/djangobot

Bridge between Slack and Django, via Channels

Primary LanguagePythonMIT LicenseMIT

Djangobot

Djangobot is a bridge between Slack and a Channels-enabled Django app.

Specifically, it is a protocol server that produces and consumes messages for channels-based apps.

It is built atop autobahn and twisted.

Installation & Usage

To install, simply use pip.

$ pip install djangobot

Djangobot should be installed in the virtual environment of your application as it needs to be able to import one of the specified channel layers defined in your settings.py.

Then, assuming your django project is named myapp, the ASGI file is named asgi.py and you've created a channel layer in it named channel_layer, run this command:

$ DJANGOBOT_TOKEN=[your slack token] djangobot myapp.asgi:channel_layer

In production, you'll want to keep this process alive with supervisor, circus or a similar tool.

What's it doing?

When beginning djangobot, it will:

  1. Connect to the Slack API and request users and channels for your team.
  2. Initiate a Real-Time Messaging Connection.
  3. Forward any RTM events onto the slack.{type} channel.
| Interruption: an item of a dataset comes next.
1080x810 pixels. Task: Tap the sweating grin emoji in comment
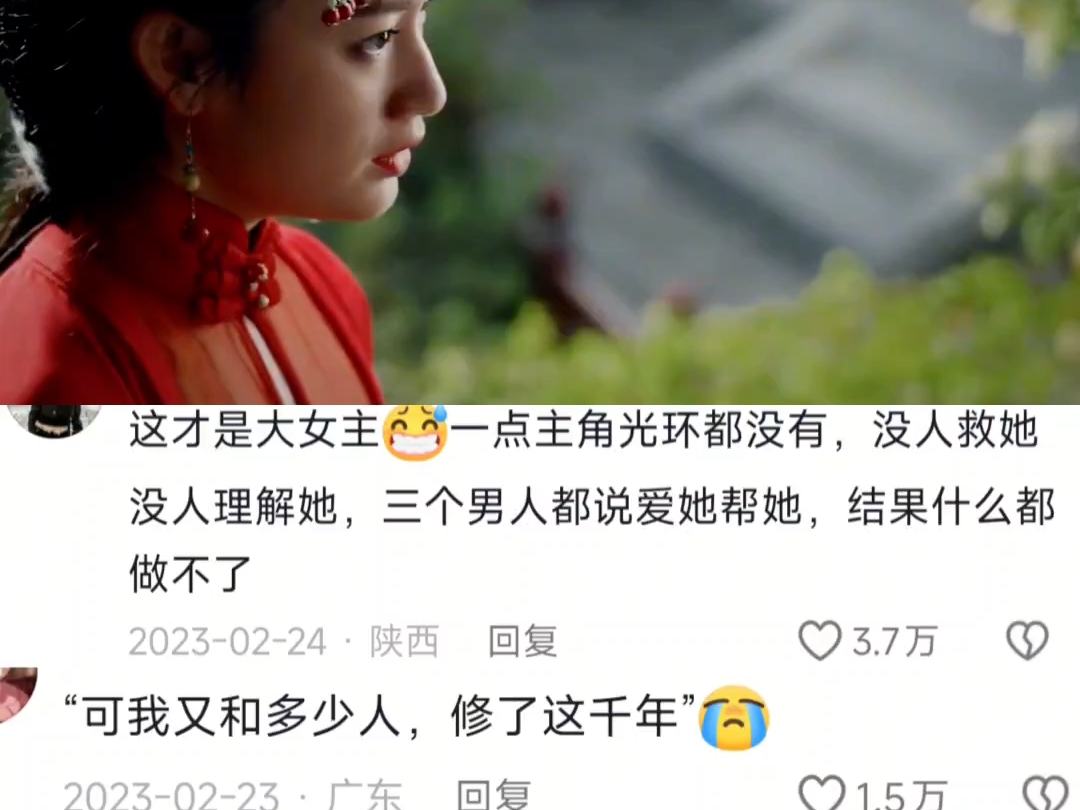[x=415, y=433]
For example, message events (whose type is message) are sent along the slack.message channel.
  4. Send any messages on the slack.send channel back to slack.

Receiving events in your application

In your routing.py, you'll need to specify consumer functions to handle events on the slack channels like so:

channel_routing = {
    'websocket.receive': 'path.to.my.consumer',
    'websocket.connect': 'path.to.another.consumer',
    'websocket.disconnect': 'path.to.yet.another.consumer',

    # Slack channels
    'slack.message': 'function.to.handle.slack.messages',
    'slack.hello': 'handle.when.djangobot.connects',
    # and so forth

Sending messages to slack

To send messages to slack, simply send a dictionary at least a text key. You may optionally include the channel on which to post the message. This can be the human-readable version or a channel id. Note that djangobot necessarily posts messages as the user tied to your Slack API token.

For example:

import channels

channels.Channel('slack.send').send({'text': 'Why hello there!', 'channel': 'general'})

Of course, part of the beauty of channels is that this can be done from anywhere.

Why is this useful?

This simply bridges your slack team to your production application in real-time. On it's own, it does nothing else. Implementing actual features is up to you. Off the top of my head, some ideas:

  1. Make Slack a logging destination.
  2. 2FA to approve certain tasks.
  3. Chat through Slack to users.

Contributing

  1. Fork this repository.
  2. Create a branch with your feature or bug fix.
  3. Work on it, push commits.
  4. Submit a Pull Request.

Todo

  1. Testing: I would appreciate help testing twisted clients.
  2. Setting up the reply channel: Right now both djangobot and applications must hard-code the slack.send outgoing channel name which isn't ideal.
  3. Logging: Djangobot could logger.debug a lot more.